Compulsive gambling has led Rob, not his real name, to become penniless and homeless.

The 51-year-old, who has been sleeping rough in the Stratford centre for the past two months, gambled away his wages causing him to lose his rented flat.

He says he got caught up in a gambling cycle, fuelled by drink and depression.

“You get the money and you start playing and it’s like you have a different life. You feel every single emotion,” he explained. “You have this big expectation and if you win you are happy but if you lose it spurs you on. There’s so much adrenaline. It’s not about winning money, it’s about those feelings. When you have your pockets full of money, you’re not going home to buy something, you just want those feelings again.”
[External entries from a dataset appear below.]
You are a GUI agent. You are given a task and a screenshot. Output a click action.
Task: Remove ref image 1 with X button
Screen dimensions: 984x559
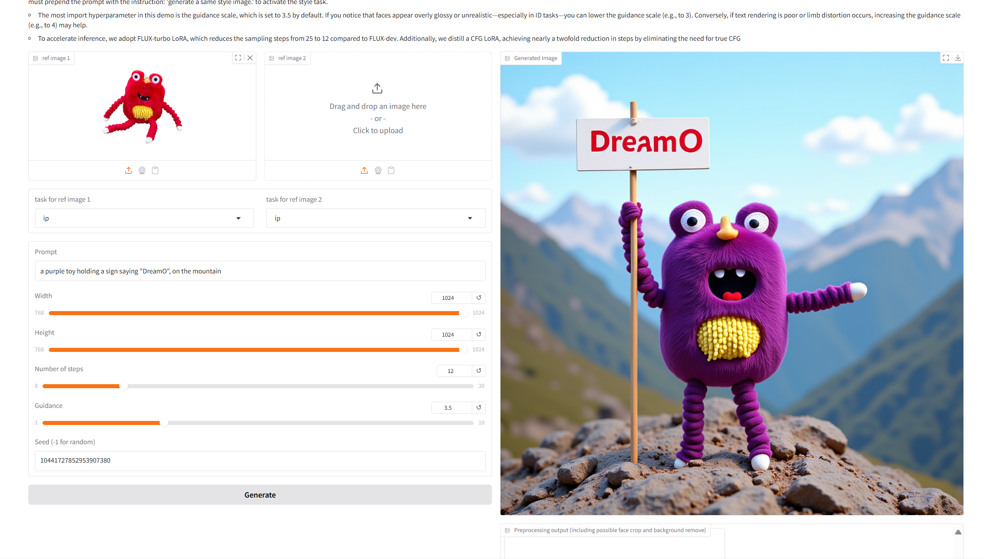click(250, 58)
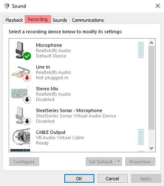Confirm with the OK button
This screenshot has height=186, width=164.
click(x=79, y=179)
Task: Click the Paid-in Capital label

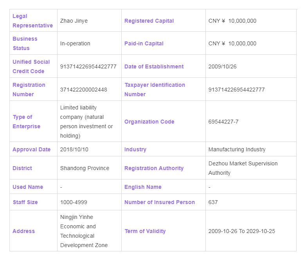Action: 144,43
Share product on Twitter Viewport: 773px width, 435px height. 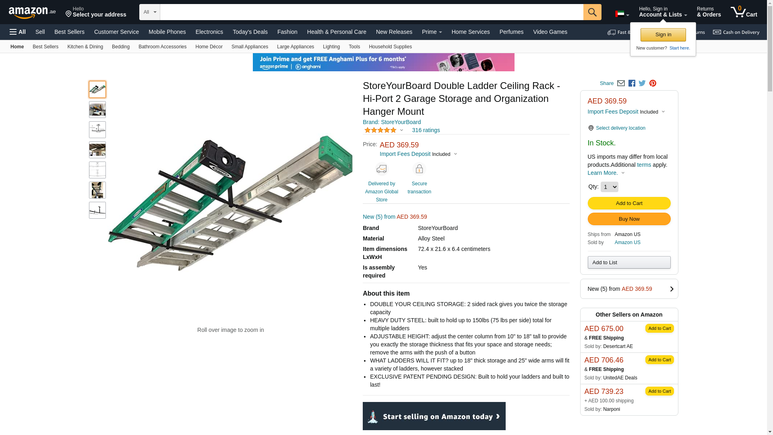tap(642, 83)
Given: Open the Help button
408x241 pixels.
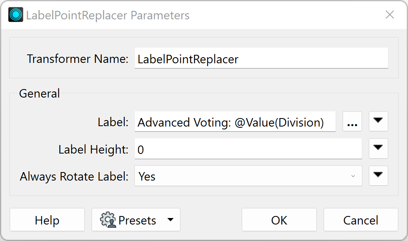Looking at the screenshot, I should click(x=47, y=220).
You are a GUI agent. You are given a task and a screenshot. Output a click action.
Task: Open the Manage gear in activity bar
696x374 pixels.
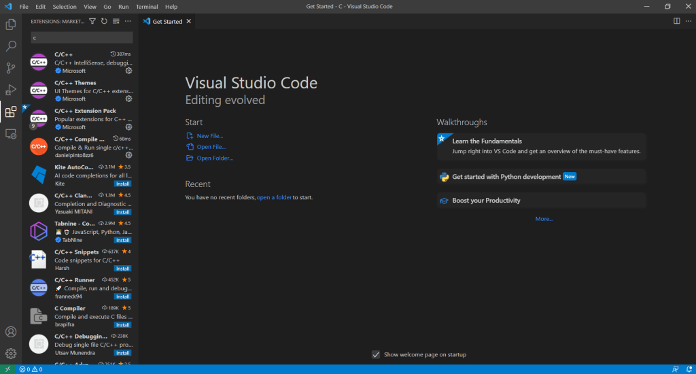[x=11, y=354]

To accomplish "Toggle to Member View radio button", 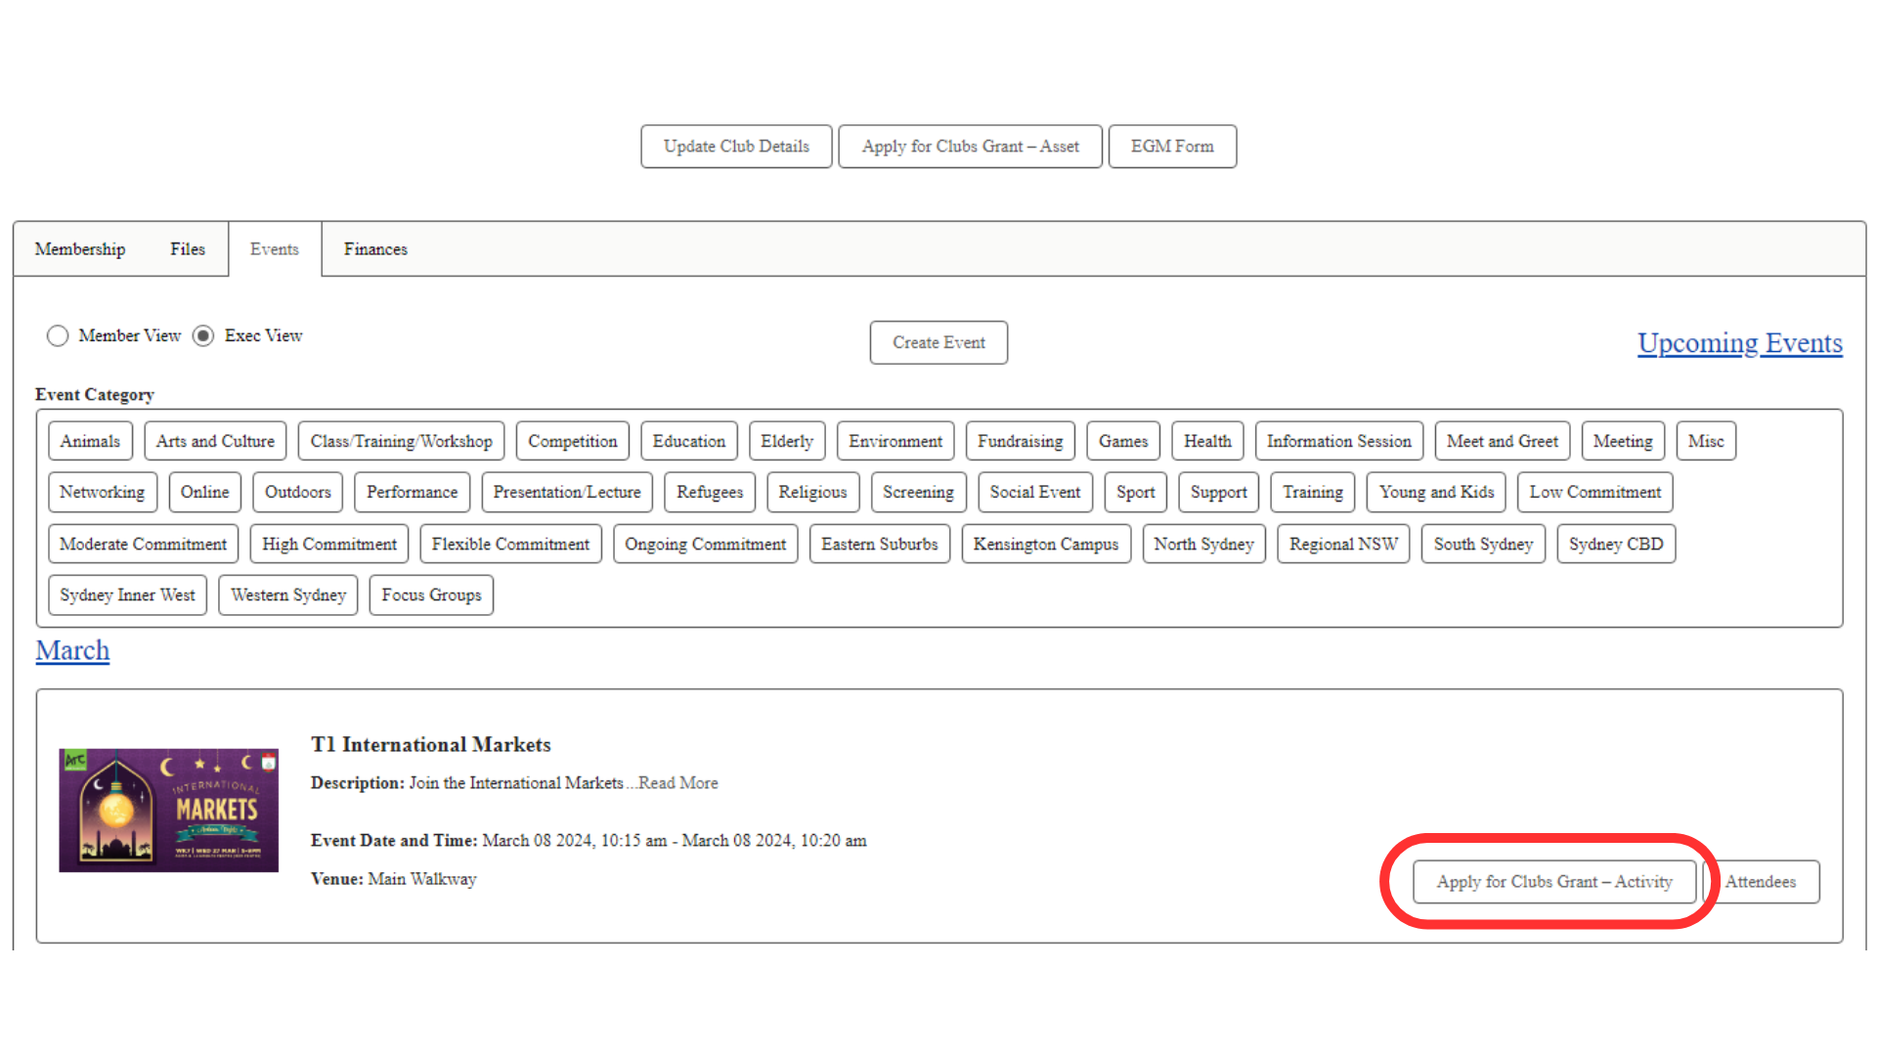I will 57,335.
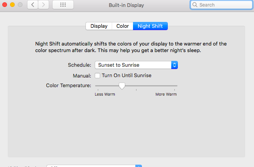Switch to the Display tab
The image size is (254, 167).
[99, 26]
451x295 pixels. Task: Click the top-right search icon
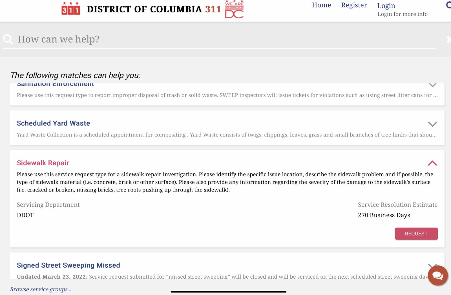[x=448, y=5]

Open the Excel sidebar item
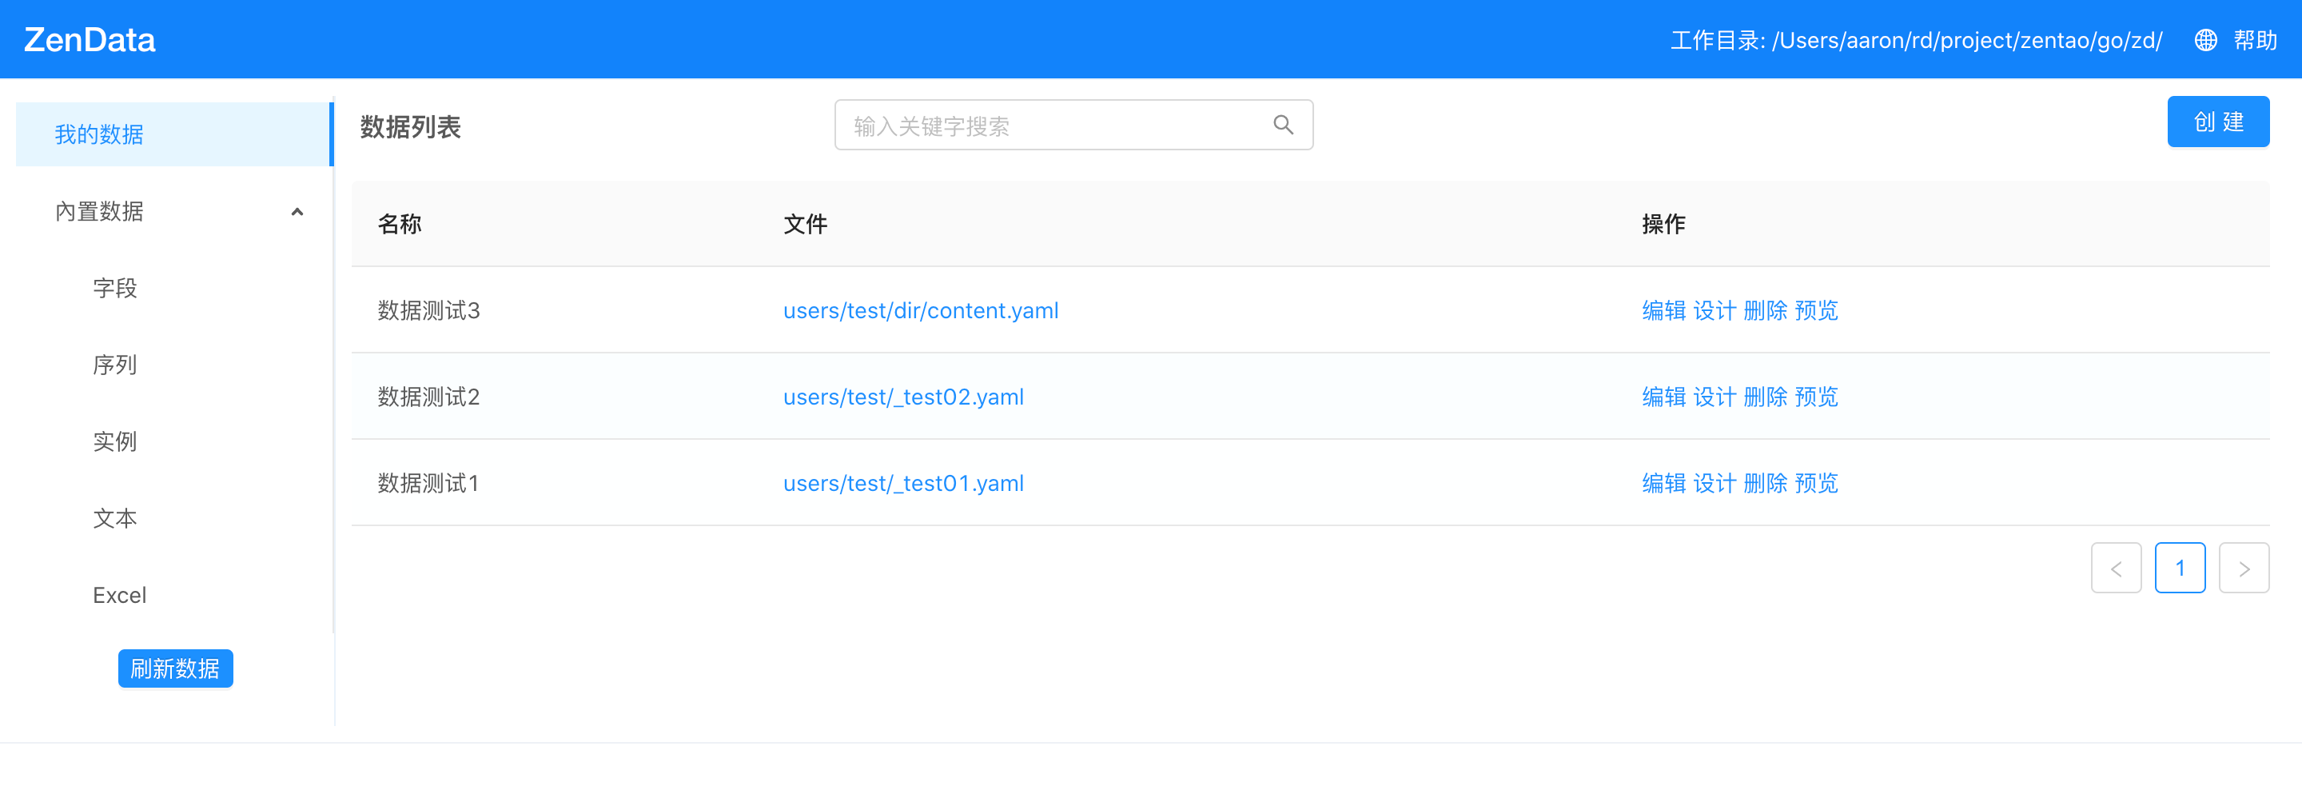119,595
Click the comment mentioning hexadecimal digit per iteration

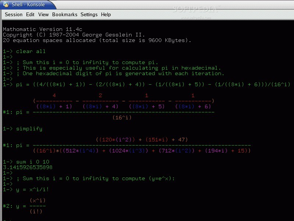pyautogui.click(x=123, y=74)
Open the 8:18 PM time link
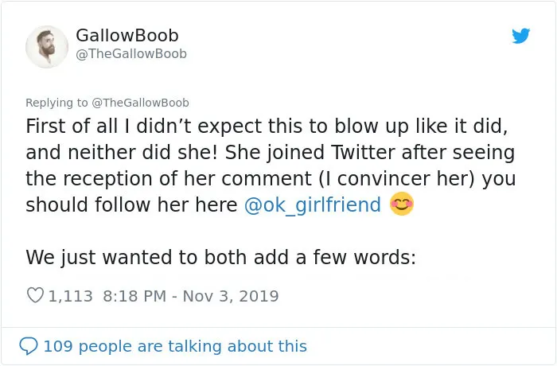The height and width of the screenshot is (366, 557). coord(134,296)
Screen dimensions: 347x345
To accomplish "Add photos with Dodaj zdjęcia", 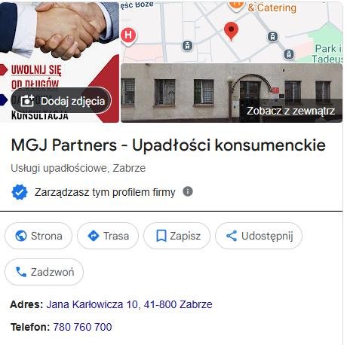I will coord(61,101).
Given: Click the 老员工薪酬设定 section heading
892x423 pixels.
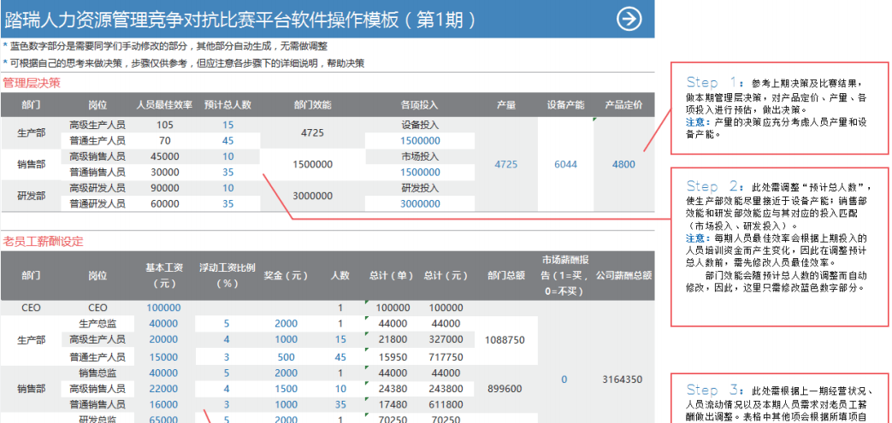Looking at the screenshot, I should coord(43,242).
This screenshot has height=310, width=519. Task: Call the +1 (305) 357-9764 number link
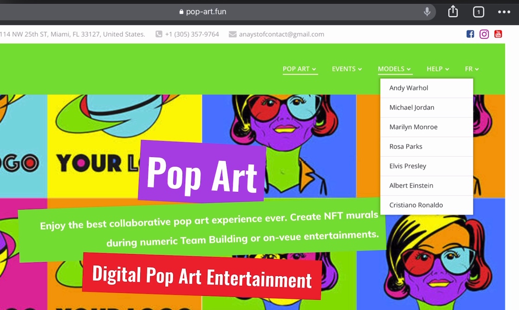192,34
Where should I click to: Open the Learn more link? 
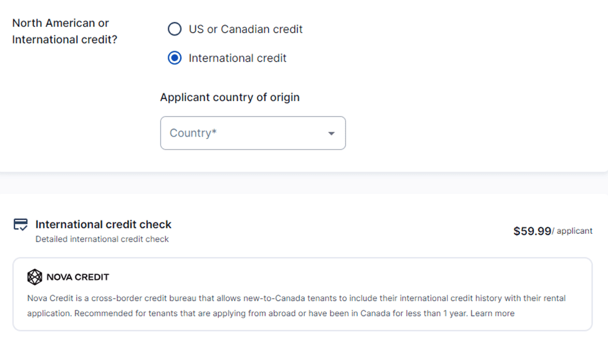(x=493, y=313)
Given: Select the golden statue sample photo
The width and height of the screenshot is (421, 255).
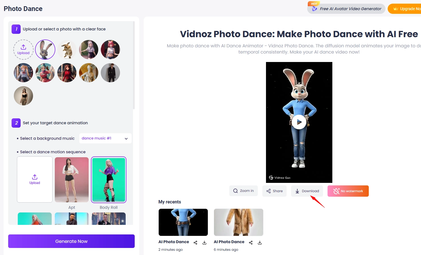Looking at the screenshot, I should pos(88,72).
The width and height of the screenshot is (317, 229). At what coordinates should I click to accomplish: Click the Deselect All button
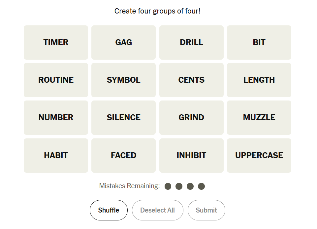pyautogui.click(x=157, y=210)
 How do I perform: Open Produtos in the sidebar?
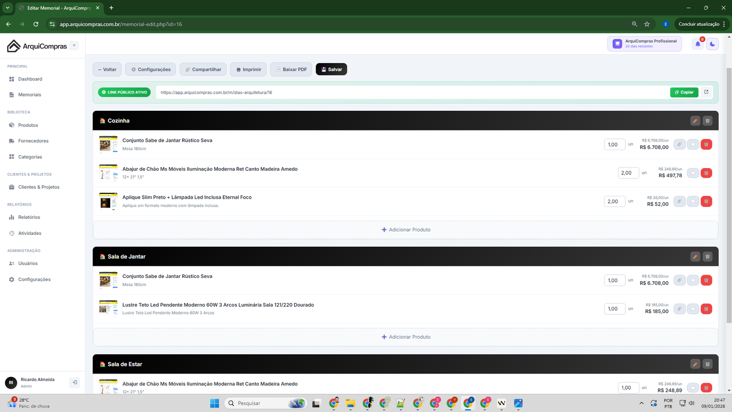tap(28, 125)

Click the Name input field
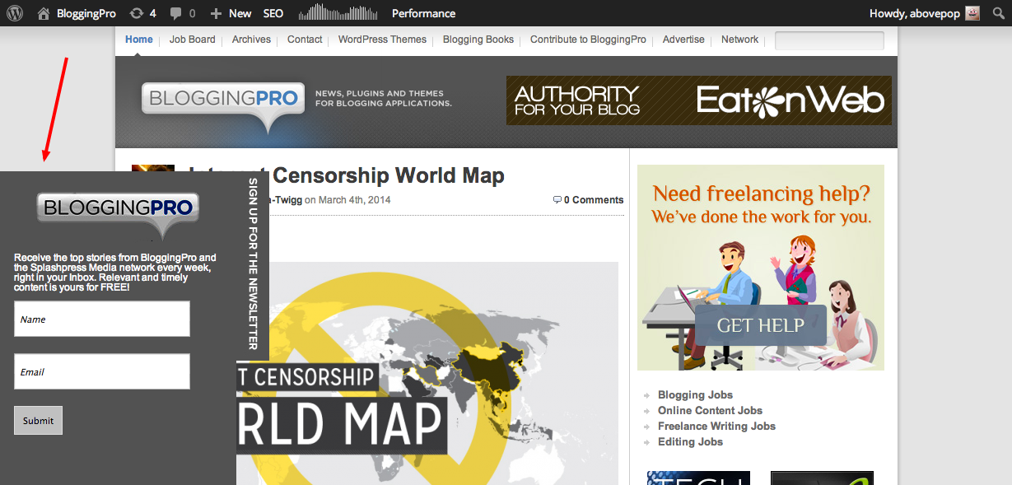coord(102,319)
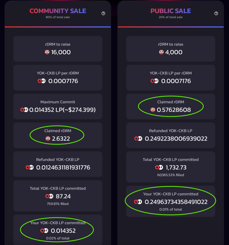Click the rDRM token icon beside 4,000
This screenshot has height=245, width=229.
[x=161, y=52]
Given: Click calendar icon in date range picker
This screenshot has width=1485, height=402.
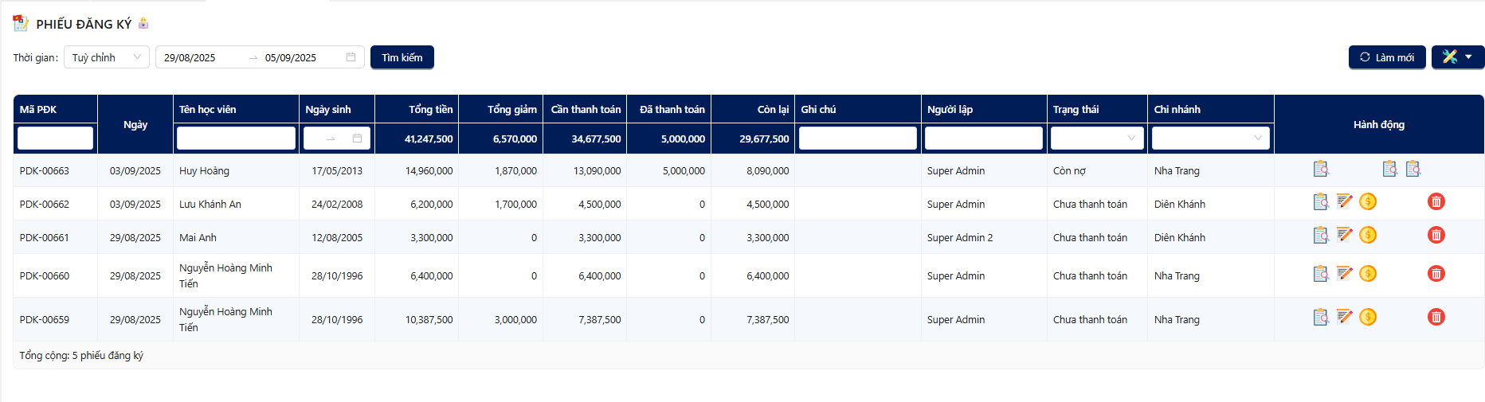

Rob, who is receiving counselling from the Drugs and Alcohol Service in Stratford, began to gamble about eight years ago after accompanying his demolition site colleagues to William Hill every Friday after they got paid. “We would get a couple of beers and always a couple of my friends would have a bet in these shops,” he recalled. “I wouldn’t get involved. I would just be watching and then, from time to time, I would bet a couple of quid, just for fun, usually on the roulette or fruit machines – but it would never get to my last penny.”

It was only when he started a live-in job on a building site in Hertfordshire that his gambling became a problem. “There were two betting shops nearby, a Coral and a Ladbrokes,” he remembered. “With the first wages that I got, I visited one of them. The problem was that it was quite different to in Newham. There were no locals playing, it was more about the horses, the dogs and the football, so there were these virgin machines.”

Within 20 minutes he had won £600, before crossing the street and winning £600 at the other shop.

The next day he went to London to pay the rent for his flat. When he arrived at Manor Park, with his pockets full of last night’s winnings, he decided to try his luck at his regular haunts and, after winning about £2,000 on a betting spree, he challenged himself to go into every betting shop on the way to meet his landlord.

Although he estimates that he won £3,000 in total, by the time he reached the flat it was all gone.

The next week, the same thing happened. And the next week. And the next – until he lost his flat. “You are losing your money and that is painful but that is made worse because I let down my landlord,” Rob said. “I also borrowed £50 from a very nice lady and I can’t give it back. I can’t pick up the phone – I’m just hiding.

“I can’t believe that it has come to this and I could do this to myself, to lose all my money.”

He thinks a rise in people drinking at home means that people drink more, making them more likely to gamble voraciously. “It is very popular now that when you have some money you put a tenner in the machine, but that tenner is very dangerous because where it goes, the rest follows,” Rob admitted.

Despite his situation, he says that if he had any cash he would find it very hard to resist visiting a bookies.

“If I had some money now I probably would go to the shop which is very stupid in my situation,” he said. “I am trying to find a way out but I know it’s not so easy and it’s early days.

“There are a lot of problems and one of those is that it is an addiction, which sometimes people don’t realise. I have been given a lot of advice and I’m just trying to follow it.”that.”